_WHAT TO PRODUCE_.
Write out the rows starting at the line containing "Screen dimensions: 1080x930" and ending at the line containing "Looking at the screenshot, I should [x=270, y=1001].", reproducing each one without any change.

—————

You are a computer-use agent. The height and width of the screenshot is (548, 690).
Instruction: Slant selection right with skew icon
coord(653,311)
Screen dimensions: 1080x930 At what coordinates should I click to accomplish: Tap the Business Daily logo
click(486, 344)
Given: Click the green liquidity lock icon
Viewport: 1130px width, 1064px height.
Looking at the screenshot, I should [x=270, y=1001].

—————

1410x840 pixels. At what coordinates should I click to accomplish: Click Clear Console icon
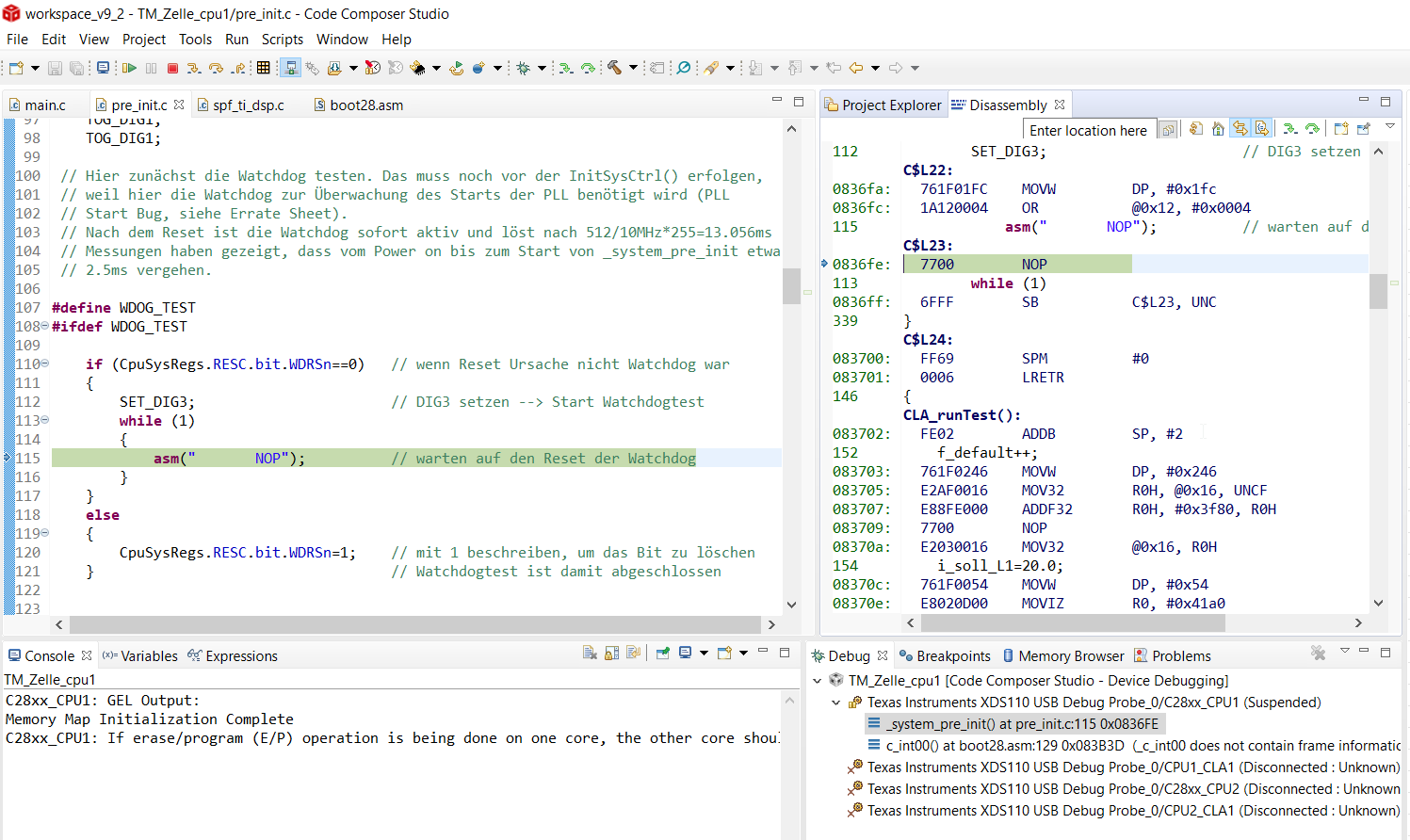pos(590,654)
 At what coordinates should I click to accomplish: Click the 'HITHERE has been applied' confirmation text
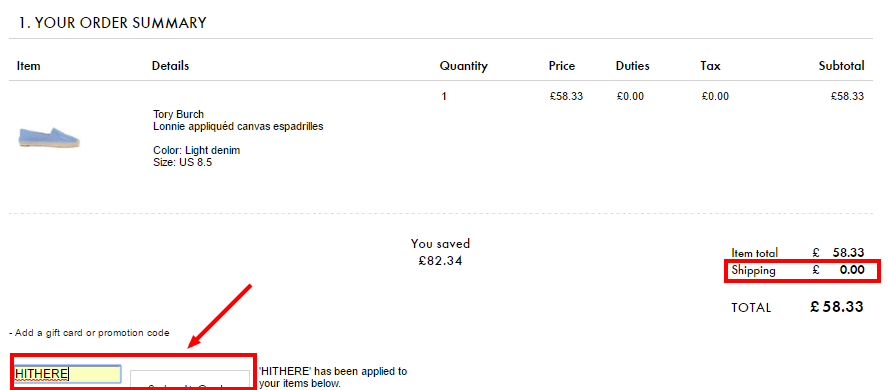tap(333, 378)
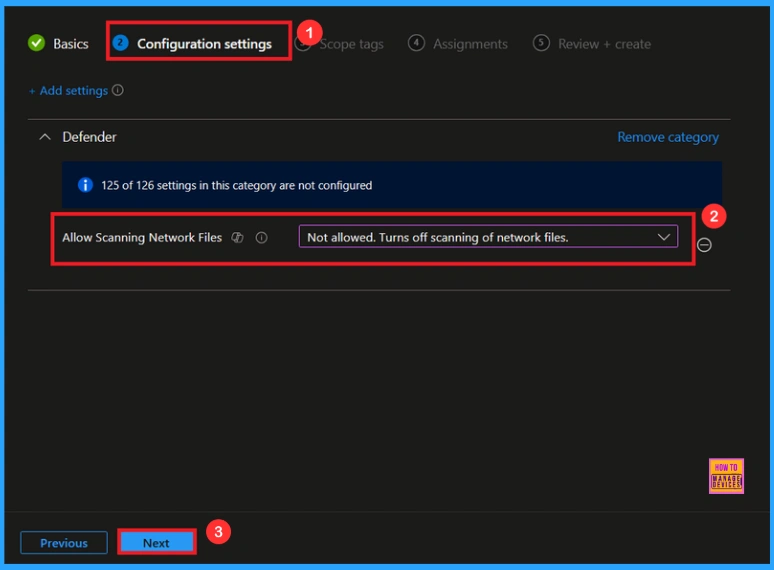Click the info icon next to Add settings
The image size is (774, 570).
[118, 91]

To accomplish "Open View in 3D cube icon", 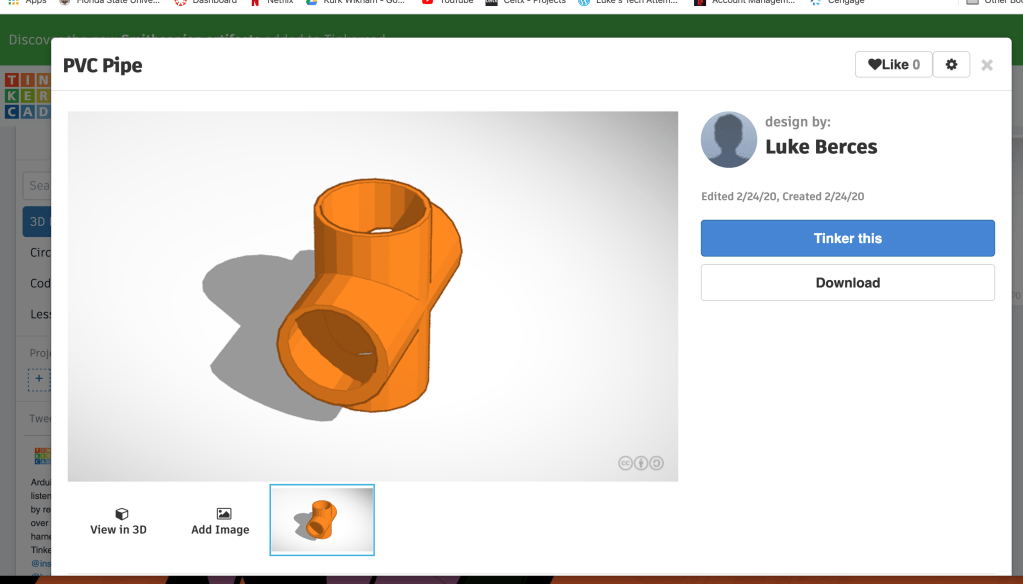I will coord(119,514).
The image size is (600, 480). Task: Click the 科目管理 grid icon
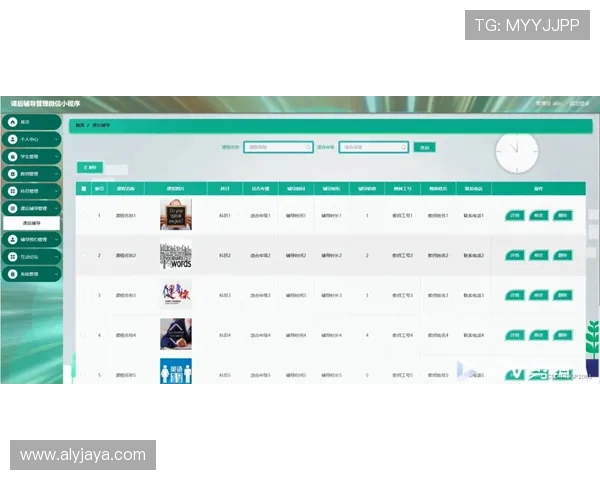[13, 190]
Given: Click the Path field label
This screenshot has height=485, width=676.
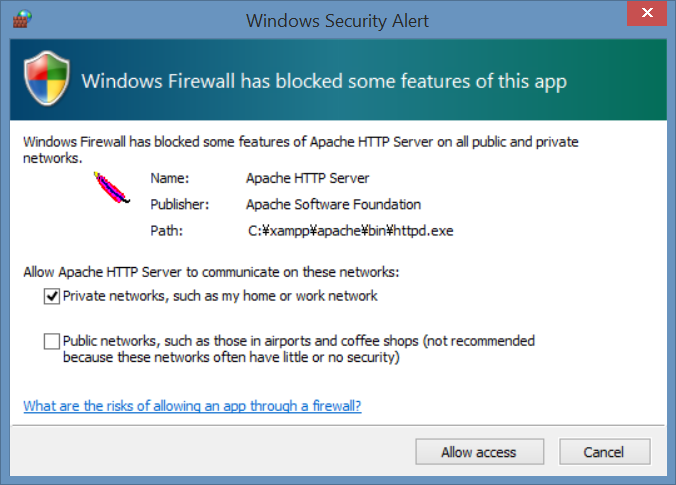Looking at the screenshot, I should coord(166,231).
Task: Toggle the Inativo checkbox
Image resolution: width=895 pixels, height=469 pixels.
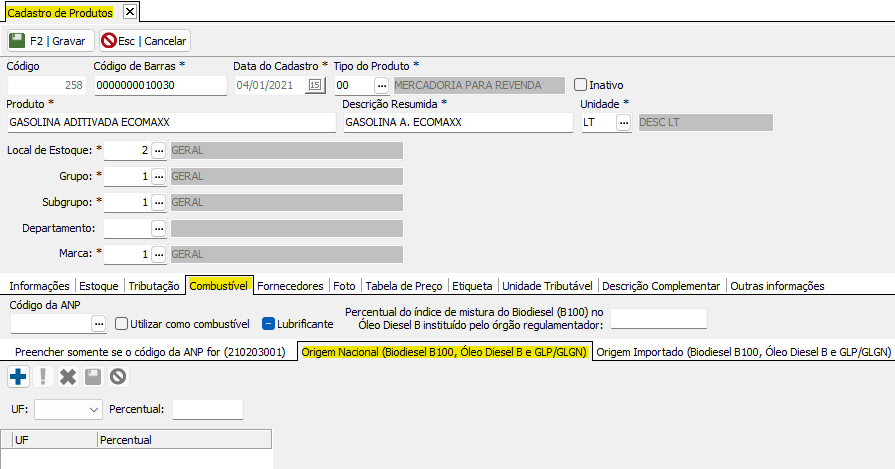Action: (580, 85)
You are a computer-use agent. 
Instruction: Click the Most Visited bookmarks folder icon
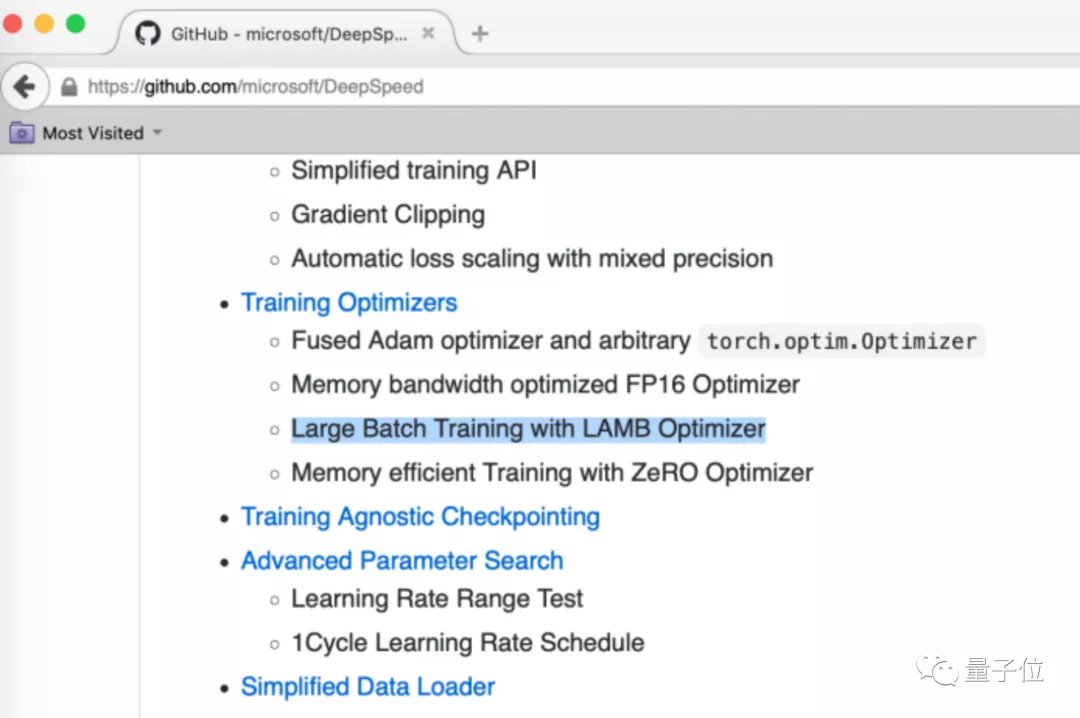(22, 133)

—————

_ANSWER BELOW_.
Screen dimensions: 1080x930 At what coordinates should I click to accomplish: Tap the Business Daily logo
click(486, 344)
Given: Click the green liquidity lock icon
Viewport: 1130px width, 1064px height.
Looking at the screenshot, I should [x=270, y=1001].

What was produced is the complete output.